How the NHS failed me and mine.
What it did, to the most important person
in my life and how it could happen to you unless
we do something about it!

Wednesday, 2 September 2009

The View ?

The title of this blog was conjured from the place I live, looking down from the hill to the Teaching hospital that has been the source of most of my of my fears, misery and trauma. It also lends an air of an overview of life
That place is one that I avoid, like the plague. In fact I go to quite considerable lengths in this endeavour, often driving a circuitous route to do so, such is the effect it has on my state of mind. Yet it continues to intrude. Letters keep arriving for appointments for this Clinic or that Test for my lovely J to attend, in the very place that treated her so badly as to her never wanting to go there ever again
This made me think as to why the NHS wants to intrude in the lives of us all so much, as to book appointments out of the blue and then entreat us to attend with an attitude bordering on that of the bully. Often this is for mammography, blood tests or Retinopathy tests, all in the interest of disease prevention. But is it?

The NHS spends a huge portion of its budget finding things to test its patients for. Some of these are without doubt both important and non invasive but many are not. Cancer figures highly on the list and yet real outcomes have altered little in the years that most of these tests have been around and some, such as the exercise to perform mammography on women between 50 and 70 years has had little impact on the incidence of breast cancer. In fact the scheme itself has been shown to be positively dangerous for women who have cancerous growths because it can exacerbate the spread of these and speed progression. It also has an alarming number of false positives that cause fear and suffering to no good purpose. Other detection measures such as self examination and thermography are likely to be less intrusive and give back to women the right to make their own informed judgement as well as exposing them to less radiation, which in itself can be a cause of cancer. This is especially true of J who will have one or two X-rays a year to monitor her prosthesis together with a DXA scan for osteoporosis every two. Mammography itself exposes women to at least 1000X the dose of a normal X-ray, more if you have to return for a repeat in the event of an abnormality.

So why do we do it and more importantly why are bullying tactics employed for this, for blood tests we didn't know we needed, to check our cholesterol, eye tests we've already had at the optician but the NHS feels now only they can perform adequately ( the opticians used to do them but it was taken away). Letters now that not just request you ring for an appointment but tell you one has already been made! This is just the same as the clauses in contracts that you have to positively opt out of instead of opting in. Not only are they spending our money on dubious test procedures they are telling us often that we will fall prey to some awful disease or condition without them!

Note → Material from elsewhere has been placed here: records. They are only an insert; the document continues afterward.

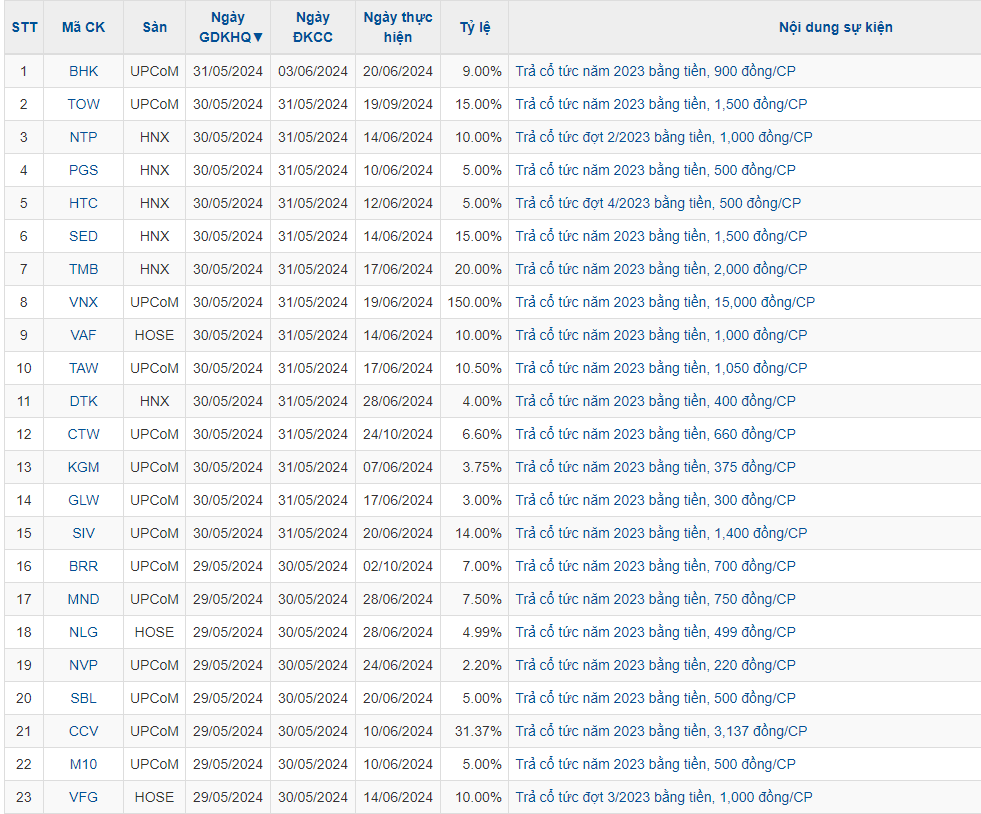Click the VAF ticker link
981x814 pixels.
click(x=83, y=335)
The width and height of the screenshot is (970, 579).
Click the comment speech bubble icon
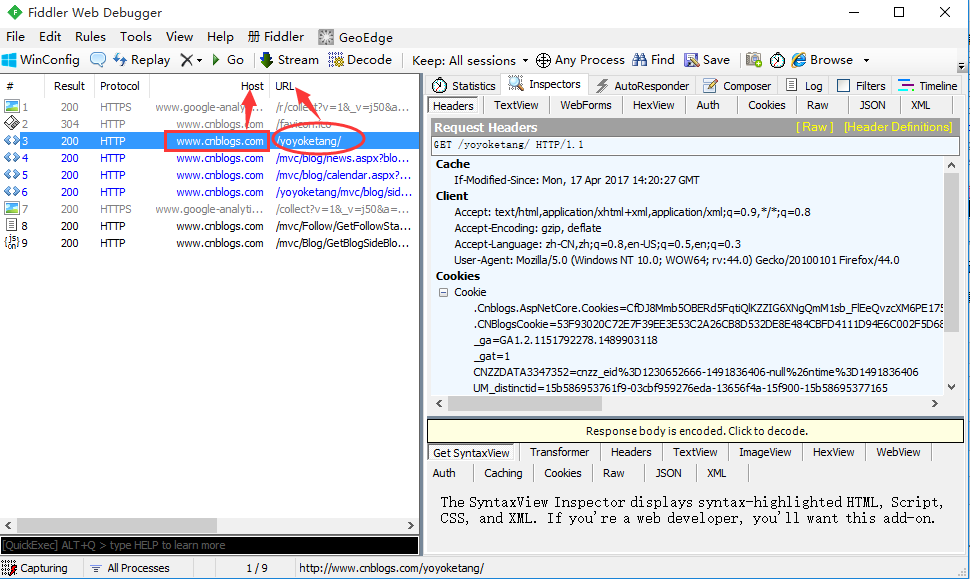pos(98,60)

This is disease mongering and as Big Pharma seeks more markets for its often dubious products, some of which are a rehash of one that didn't quite work in its previous role but will be successful in a new persona for another ailment. So it invents diseases or conditions and the NHS which relies heavily on the Pharmaceutical giants for funding of projects, research and dubious jamborees for consultants and managers, swallows the bait. Just, it has to be said as do a body of GP's and without doubt the Government.

Statins are probably the worst example of this; a drug to treat the 'worried well' for a condition that largely has no symptoms and a hypothetical outcome founded in dubious research (by Big Pharma) to utilise an obscure poison found in a remote Chinese valley that they needed to offload on a gullible ( and well 'palm greased ) FDA to pay for the research they had undertaken. The result is now 450 million pounds of revenue from the NHS every year to pay for the prescriptions most (if not all) that are not needed and can cause the very problem they allege to ameliorate, heart failure. That figure does not include the support costs of maintaining a 'patient' on these drug protocols which usually means six monthly tests for checking results and possible effects that manifest. The obvious one of course is the depletion of CoQ10, an essential for a healthy heart (sic). These tests are likely to double the cost of treatment, all for a highly dubious and contested ailment that is founded in 'bad science'.

'Statinisation' is symptomatic of an NHS that now consumes vast sums of money mainly to no effect to tick the boxes of disease prevention and fulfill pointless targets. At the same time it bullies and entreats for people to lead a healthy life with a healthy diet with hordes of highly paid support staff labelled with dubious titles to support this goal. It is self defeating and many know it but none want to 'rock the boat' of profligacy.

We are in the midst of an epidemic of Diabetes, Obesity and Heart disease that all of these efforts have failed to even dent. I would venture most of the advice and interventions are in fact counter productive. Medics need to get back to basics and Nurses need to get back to Nursing. 'Do no harm' is the clue you idiots. Get back to curing the sick and the lame. Stop trying to prevent the demise of the hypothetical sick until at least you have conquered the goal of treating those that present to you with real and tangible problems. So far, and more and more of late, Medics in particular and the NHS in general has singularly failed in this endeavour. Concentrate your efforts in this area and maybe then we could look at other goals. You are all in a hole so my advice is to stop digging!